PROBLEM TO SOLVE >> The following data has a line with "You are a GUI" and a line with "950x684 pixels.". Write out exactly those lines and all the lines between them.

PROVIDED DATA >>
+===+

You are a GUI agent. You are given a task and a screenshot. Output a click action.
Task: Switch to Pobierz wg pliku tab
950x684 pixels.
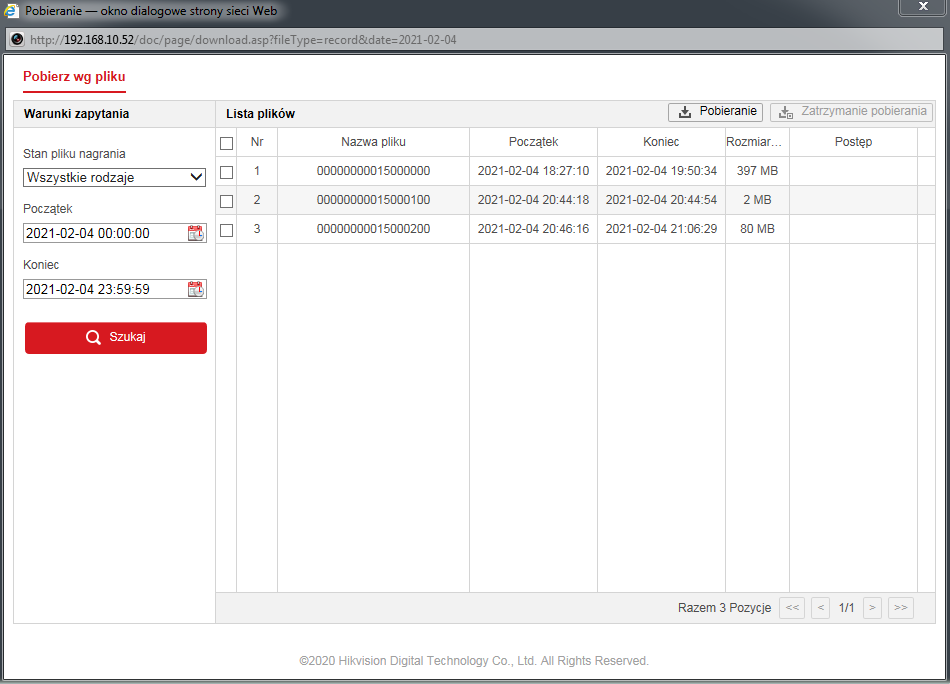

+===+

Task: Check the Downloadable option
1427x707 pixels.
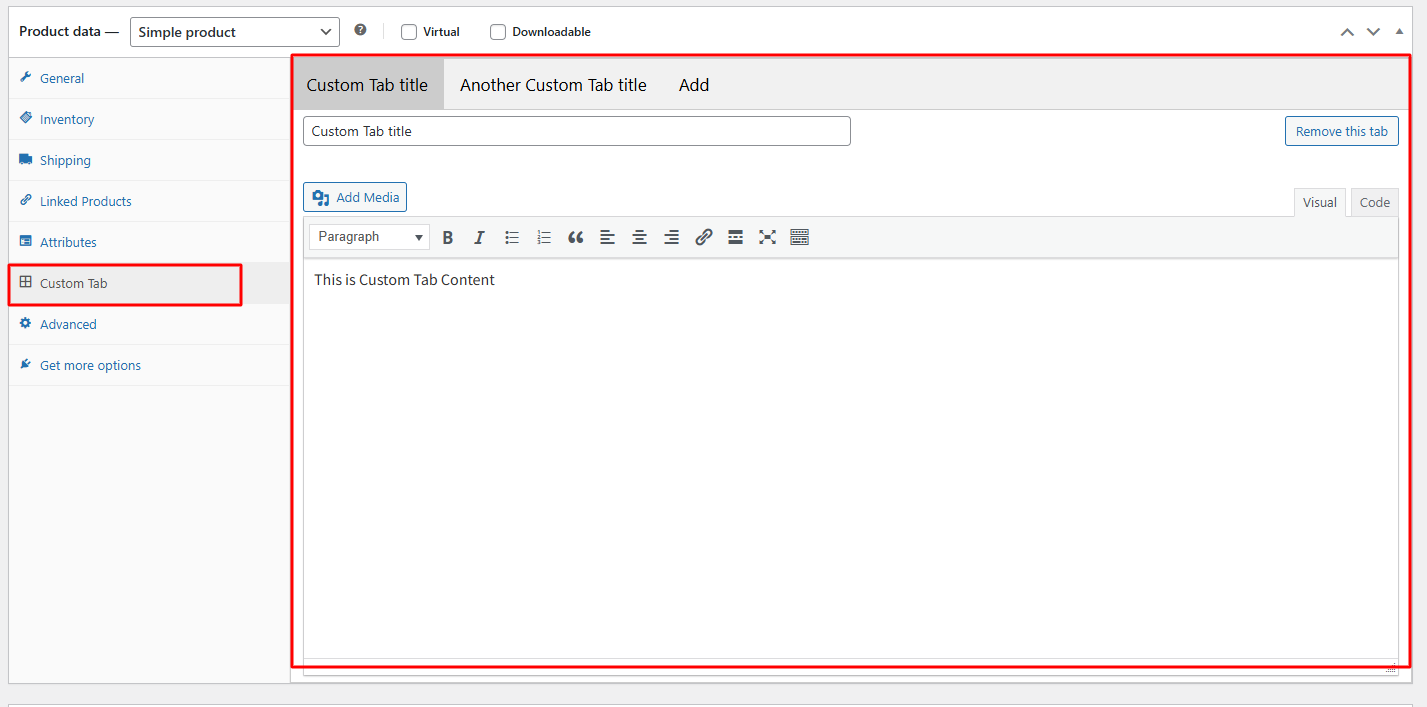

+===+

OUTPUT >>
You are a GUI agent. You are given a task and a screenshot. Output a click action.
Task: Switch to Pobierz wg pliku tab
950x684 pixels.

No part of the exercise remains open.